Although the 1.0 version of OSAID “is definitely a very broad definition and almost more like a vision,” Sobrier explained, “it tells you in very broad strokes ‘what does it mean to be open?’ – but it doesn’t really tell you how to structure information to make it easy to use.”

As a growing number of genAI industry players close ranks around OSAID – founding supporters include open-source advocates like SUSE, Mozilla, Nextcloud and Eclipse Foundation – Sobrier “expects the same trajectory that we’ve seen” in other efforts.

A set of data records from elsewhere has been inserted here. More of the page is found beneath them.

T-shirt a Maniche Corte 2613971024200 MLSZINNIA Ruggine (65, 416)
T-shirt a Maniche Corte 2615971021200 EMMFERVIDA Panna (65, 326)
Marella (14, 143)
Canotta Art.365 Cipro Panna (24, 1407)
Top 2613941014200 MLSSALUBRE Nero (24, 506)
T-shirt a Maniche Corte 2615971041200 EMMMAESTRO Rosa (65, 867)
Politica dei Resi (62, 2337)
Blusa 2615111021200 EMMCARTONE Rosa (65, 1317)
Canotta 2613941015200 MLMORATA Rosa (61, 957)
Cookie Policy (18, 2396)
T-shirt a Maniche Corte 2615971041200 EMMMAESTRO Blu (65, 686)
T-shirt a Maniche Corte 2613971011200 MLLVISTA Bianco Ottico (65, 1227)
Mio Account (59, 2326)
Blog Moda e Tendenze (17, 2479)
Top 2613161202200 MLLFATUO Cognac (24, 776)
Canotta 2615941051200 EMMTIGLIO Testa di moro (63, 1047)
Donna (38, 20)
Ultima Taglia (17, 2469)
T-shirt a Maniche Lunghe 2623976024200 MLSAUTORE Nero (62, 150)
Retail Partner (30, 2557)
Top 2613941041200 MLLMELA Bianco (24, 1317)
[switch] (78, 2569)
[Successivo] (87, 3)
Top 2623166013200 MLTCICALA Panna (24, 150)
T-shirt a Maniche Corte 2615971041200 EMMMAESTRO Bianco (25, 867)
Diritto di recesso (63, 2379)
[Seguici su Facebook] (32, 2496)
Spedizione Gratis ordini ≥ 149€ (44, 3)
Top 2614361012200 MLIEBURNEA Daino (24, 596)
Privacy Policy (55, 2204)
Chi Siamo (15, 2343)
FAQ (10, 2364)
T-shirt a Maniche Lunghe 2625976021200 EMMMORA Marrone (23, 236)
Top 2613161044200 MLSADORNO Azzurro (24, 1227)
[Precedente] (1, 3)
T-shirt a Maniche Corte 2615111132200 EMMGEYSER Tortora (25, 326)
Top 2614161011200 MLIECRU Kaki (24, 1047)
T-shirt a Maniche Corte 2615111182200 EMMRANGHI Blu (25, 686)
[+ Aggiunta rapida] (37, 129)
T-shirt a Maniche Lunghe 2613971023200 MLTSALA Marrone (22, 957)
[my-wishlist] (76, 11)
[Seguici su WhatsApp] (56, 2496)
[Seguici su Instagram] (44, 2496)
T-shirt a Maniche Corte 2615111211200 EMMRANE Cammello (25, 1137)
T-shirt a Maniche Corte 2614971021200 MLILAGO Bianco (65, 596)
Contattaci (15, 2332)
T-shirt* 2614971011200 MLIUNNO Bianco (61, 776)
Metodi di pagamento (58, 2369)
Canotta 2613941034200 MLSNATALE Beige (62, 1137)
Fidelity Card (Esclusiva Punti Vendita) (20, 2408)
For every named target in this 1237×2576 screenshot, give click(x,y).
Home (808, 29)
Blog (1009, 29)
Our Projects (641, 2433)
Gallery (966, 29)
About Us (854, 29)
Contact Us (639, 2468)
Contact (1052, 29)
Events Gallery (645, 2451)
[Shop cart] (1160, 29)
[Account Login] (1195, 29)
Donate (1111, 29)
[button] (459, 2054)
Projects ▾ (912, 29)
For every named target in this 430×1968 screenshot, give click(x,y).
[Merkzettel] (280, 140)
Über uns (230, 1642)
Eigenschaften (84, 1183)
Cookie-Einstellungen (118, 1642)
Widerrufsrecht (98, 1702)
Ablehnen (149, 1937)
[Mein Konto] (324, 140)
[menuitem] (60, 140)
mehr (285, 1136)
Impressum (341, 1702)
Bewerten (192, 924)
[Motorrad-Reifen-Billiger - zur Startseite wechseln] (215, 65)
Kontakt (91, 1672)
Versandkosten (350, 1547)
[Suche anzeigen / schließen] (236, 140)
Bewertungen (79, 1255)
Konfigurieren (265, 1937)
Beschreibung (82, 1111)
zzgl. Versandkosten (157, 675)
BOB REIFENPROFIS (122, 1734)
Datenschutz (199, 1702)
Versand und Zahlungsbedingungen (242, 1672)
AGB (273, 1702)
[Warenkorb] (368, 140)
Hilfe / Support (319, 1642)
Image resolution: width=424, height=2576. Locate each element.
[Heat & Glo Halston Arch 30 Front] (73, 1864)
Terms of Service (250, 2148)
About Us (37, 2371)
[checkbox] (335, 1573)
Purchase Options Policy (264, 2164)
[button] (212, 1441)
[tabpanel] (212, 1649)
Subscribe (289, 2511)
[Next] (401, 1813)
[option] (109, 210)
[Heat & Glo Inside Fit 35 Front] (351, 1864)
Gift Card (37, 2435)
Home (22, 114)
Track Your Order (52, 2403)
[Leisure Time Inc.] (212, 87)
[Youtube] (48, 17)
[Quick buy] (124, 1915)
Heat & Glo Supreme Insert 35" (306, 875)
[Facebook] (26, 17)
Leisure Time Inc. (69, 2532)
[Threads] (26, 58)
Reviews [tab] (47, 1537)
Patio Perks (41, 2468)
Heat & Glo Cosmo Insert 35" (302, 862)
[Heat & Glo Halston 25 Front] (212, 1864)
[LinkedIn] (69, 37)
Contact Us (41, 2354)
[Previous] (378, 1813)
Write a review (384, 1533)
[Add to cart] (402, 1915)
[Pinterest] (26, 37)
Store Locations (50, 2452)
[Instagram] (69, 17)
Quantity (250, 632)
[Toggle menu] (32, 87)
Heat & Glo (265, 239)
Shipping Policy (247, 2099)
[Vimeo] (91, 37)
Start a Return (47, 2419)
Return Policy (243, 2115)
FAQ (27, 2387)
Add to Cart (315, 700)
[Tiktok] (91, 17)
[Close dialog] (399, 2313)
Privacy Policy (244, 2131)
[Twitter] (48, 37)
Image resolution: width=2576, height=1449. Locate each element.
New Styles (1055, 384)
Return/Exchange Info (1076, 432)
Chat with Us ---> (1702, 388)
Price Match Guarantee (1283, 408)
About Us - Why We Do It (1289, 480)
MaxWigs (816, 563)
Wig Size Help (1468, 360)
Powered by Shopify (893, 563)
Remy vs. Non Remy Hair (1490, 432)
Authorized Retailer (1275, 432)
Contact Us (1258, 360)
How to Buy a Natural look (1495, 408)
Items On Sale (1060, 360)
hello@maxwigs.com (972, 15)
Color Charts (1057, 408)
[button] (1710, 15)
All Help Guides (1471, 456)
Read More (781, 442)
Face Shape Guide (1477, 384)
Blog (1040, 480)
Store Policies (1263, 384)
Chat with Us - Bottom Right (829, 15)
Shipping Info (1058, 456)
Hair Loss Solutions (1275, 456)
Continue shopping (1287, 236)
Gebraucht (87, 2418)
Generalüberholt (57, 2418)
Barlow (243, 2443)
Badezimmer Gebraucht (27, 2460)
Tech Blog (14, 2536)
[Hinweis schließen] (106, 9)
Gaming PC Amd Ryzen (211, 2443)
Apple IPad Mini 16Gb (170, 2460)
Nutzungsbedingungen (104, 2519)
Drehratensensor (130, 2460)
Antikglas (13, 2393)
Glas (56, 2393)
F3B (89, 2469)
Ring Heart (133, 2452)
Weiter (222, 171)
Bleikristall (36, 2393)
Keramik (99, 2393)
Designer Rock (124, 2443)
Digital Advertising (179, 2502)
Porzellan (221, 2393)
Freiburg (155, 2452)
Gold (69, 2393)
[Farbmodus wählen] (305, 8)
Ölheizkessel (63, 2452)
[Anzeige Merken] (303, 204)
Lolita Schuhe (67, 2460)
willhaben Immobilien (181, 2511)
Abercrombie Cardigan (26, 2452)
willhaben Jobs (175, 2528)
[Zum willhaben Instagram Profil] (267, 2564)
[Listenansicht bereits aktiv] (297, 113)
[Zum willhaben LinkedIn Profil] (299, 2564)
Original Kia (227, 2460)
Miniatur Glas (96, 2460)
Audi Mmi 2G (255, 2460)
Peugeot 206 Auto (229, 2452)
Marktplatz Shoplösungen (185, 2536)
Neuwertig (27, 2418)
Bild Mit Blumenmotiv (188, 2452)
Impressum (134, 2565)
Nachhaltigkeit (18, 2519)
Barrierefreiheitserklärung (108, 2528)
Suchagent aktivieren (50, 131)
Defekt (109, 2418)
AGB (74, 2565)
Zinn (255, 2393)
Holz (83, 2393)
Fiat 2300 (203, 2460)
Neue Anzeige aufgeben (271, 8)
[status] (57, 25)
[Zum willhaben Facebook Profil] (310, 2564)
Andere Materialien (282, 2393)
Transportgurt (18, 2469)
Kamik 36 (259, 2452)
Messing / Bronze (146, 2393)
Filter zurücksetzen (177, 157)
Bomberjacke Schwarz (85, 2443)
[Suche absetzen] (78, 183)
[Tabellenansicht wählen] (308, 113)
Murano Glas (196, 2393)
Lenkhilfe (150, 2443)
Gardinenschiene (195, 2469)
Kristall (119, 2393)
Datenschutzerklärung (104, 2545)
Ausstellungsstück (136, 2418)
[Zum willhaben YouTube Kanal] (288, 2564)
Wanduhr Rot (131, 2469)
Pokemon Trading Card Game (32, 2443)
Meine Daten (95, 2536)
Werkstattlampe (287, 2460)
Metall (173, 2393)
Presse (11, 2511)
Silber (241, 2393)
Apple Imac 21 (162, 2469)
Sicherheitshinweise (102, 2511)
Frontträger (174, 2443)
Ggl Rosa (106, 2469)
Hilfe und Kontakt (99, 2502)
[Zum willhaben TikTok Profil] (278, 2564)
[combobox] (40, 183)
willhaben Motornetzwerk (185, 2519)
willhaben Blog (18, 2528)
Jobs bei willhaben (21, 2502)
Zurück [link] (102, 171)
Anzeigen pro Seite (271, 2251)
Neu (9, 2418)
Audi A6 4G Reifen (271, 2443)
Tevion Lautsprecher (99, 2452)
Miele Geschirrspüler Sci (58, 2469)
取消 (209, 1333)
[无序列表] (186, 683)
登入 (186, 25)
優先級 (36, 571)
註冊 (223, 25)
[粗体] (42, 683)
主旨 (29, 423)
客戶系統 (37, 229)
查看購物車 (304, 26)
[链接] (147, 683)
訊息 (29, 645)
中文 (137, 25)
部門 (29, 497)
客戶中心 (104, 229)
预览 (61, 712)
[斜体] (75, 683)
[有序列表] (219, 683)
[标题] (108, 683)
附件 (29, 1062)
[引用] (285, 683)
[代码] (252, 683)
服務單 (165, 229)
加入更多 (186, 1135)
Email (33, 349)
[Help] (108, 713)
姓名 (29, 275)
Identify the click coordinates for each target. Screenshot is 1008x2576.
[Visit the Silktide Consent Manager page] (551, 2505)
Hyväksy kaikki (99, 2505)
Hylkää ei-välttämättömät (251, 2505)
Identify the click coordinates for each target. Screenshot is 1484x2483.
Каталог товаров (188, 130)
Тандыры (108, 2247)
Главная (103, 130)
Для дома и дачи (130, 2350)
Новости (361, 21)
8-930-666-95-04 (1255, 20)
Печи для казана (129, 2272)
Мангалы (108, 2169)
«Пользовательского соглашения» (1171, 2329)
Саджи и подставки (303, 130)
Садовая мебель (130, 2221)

Effective security needs widespread scrutiny

Broader adoption of OSAID’s principles will be critical not only for helping companies adopting genAI know what they’re getting themselves into, but for helping armies of security specialists pore over new open-source AI projects to find and fix potential problems early.

Ongoing code review will be critical as cyber criminals stress-test genAI architectures: Protect AI members uncovered 34 genAI exploits last month alone, while a newly discovered exploit uses hexadecimal encoding to trick ChatGPT-4o and others into executing malware.

With genAI proving so open to manipulation, the ability to better see what’s going on under the hood will be “a sobering moment for organisations,” David Brauchler, head of AI and ML security with consultancy NCC Group, told Information Age.

“Right now, a lot of them think that just by adding guard rails to try to influence the behaviour of these large language models, that they can have certain security assurances that they really can’t.”

“As we move towards an agentic context where models are able to execute useful functions on behalf of users, that just gets more and more dangerous from a security perspective.”

“The goal is to make it so that no matter what the model itself does, your systems are still secure.”